During his keynote at Windows Connections in Las Vegas last November, Jeffrey Snover, the lead architect for Windows Server, described how Windows Server 8 includes some 2,300 PowerShell cmdlets to enable automation of all the normal administrative operations that people have logged onto servers to perform in previous versions. He pointed out that we’ve essentially been following the same administrative model with Windows since the release of Windows NT 3.1 in 1993 and that it’s time to change, if only because the growing number of servers cannot be managed if people have to logon to each and every one to perform administrative tasks through a GUI.

Of course, Microsoft is hugely interested in automated operations because they need Windows to run as smoothly and as cheaply as possible in the datacenters that support their cloud offerings such as Azure and Office 365 in order to be able to deliver profitable services. Even though they are an impossibly rich company, Microsoft can’t afford to have an army of administrators running around to maintain servers. The work has to be done centrally with as few administrators as possible – and that means using PowerShell and scripting to enable remote management. In the future, it should become the exception rather than the rule for anyone to make a physical connection with a computer once it has been deployed in a datacenter.
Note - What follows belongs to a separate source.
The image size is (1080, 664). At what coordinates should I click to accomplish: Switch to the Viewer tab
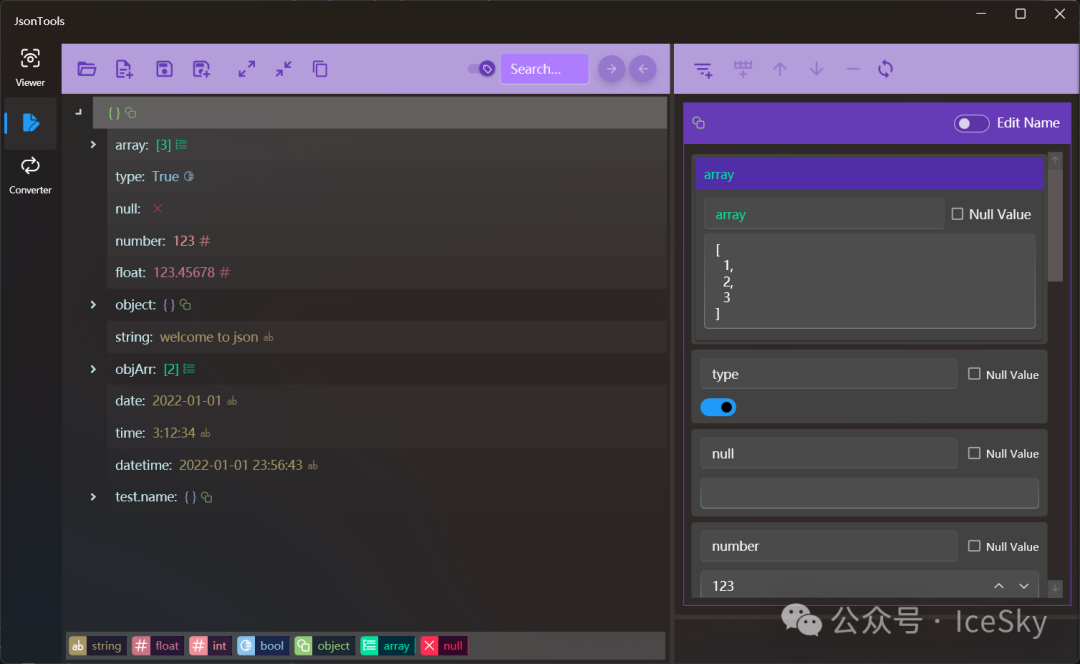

Exchange 2010 is the application that I think is closest in many respects to the model for administration towards which Microsoft is working. The decision to invest heavily in PowerShell as the basis for management in Exchange 2007 enabled this situation. Today, every management operation on an Exchange 2010 server goes through a remote PowerShell session and although we still have a GUI-heavy Exchange Management Console (EMC), the introduction of the web-friendly Exchange Management Console and its deployment as the de facto standard for management operations in Office 365 is a powerful pointer to the future. I expect that as Microsoft rolls out new versions of Exchange, they will move further away from the kind of GUI consoles that have been in the product since the ADMIN console of Exchange 4.0 to a point where all administration is done through the web or via PowerShell commands. Of course, the web-based administration tools are built on top of PowerShell cmdlets to ensure that all commands flow through a common code base. You should never have to make physical contact with a computer running Exchange unless you want to. And some might still harken back to the days of yore when knights were bold and CDs were used to install software on computers…

Some will continue to bury their heads in the sand and believe that Microsoft will not move away from consoles and other GUI tools. It will take time for the transition to occur but the writing is on the wall. In fact, it’s been on the wall since Exchange 2007 appeared and the message was underlined in strong terms with the introduction of Remote PowerShell in Exchange 2010. If you want to continue to run GUI-based administration, I guess you can stay with Exchange 2010 and run it on Windows 2008 R2 servers until the cows come home. The rest of us with move on and embrace change with all the challenges that change brings. Hopefully, we’ll get to a point where automation gives us back a little more time to spend on more interesting activities because we don’t have to execute repetitive tasks on multiple servers through a GUI.